■ Texto del ejercicio ■
######
Una visita a Marruecos, dejando de lado los circuitos turísticos, es suficiente para hacerse una idea de la magnitud del problema. Por una parte está la postura ambigua de las autoridades marroquíes, que utilizan el control de los flujos migratorios como moneda de cambio a la hora de tratar con los gobiernos europeos. Por otra, la Europa desarrollada necesita un contingente de mano de obra barata para continuar su fabril crecimiento, pero a la vez recela y teme la entrada masiva de inmigrantes. Y, finalmente, tenemos la tremenda presión mediática que Europa ejerce sobre las masas de jóvenes africanos e incluso en el más remoto aduar nos encontramos con las antenas parabólicas para poder ver las cadenas de televisión europeas, aunque para ello se tenga que recurrir a unas baterías que son recargadas con un generador y trasladadas a lomos de un burro hasta estos pueblos que carecen de electricidad.

Esta situación, unida al fuerte crecimiento demográfico y a la escasez de oportunidades económicas que ofrece el mercado interior aboca a la juventud de Marruecos a la aventura de las pateras, en la que se invierten los ahorros familiares y se pone en peligro la propia vida. En las medinas, en los zocos, en los caminos rurales, en los arrabales de las grandes ciudades, nos encontramos con una multitud de jóvenes desocupados que no tiene otro sueño que llegar a Europa. Unos jóvenes que, por otra parte, conocen de memoria todos los equipos de las ligas de fútbol europeas, pero desconocen lo más elemental de la historia de su propio país y tienen serias dificultades para leer o escribir tanto en árabe como en francés o las lenguas oficiales de Marruecos. Un ejemplo significativo de esta situación lo encontramos en el hecho de que al explicar que somos de Mallorca, ellos contestan que Mallorca es España y que lo saben porque Mallorca tiene un equipo de fútbol en la primera división española; pero ninguno de ellos es capaz de localizar Mallorca en un mapa.
######
Escribe la continuación del texto sobre la emigración juvenil en Marruecos, a partir de su última oración. Las líneas del bloque de datos no tienen relación con el texto sobre la emigración juvenil en Marruecos.

■ Bloque de datos ■
######
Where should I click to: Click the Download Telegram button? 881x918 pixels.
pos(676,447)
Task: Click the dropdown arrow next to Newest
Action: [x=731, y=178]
######
■ Espacio de respuesta ■
Las soluciones a este conglomerado de problemas son complejas y pasan inevitablemente por actuaciones valientes y decididas por parte de las administraciones. Evidentemente, es primordial un esfuerzo para potenciar la formación tanto profesional como cultural de estos contingentes. Y es en este campo donde se están llevando a cabo una serie de iniciativas, tímidas e insuficientes, pero que permiten tener alguna esperanza de que en el futuro las cosas pueden cambiar. Quienes llevamos más de veinticinco años visitando Marruecos recordamos cómo en las zonas rurales era muy raro ver niños o niñas camino de la escuela; se decía que «en Marruecos la enseñanza es obligatoria... para los que pueden ir a la escuela». Hoy, en las cercanías del los pequeños núcleos de población encontramos escuelas y el trasiego de niños y niñas cargados con sus mochilas escolares es constante. Aun así queda mucho por hacer.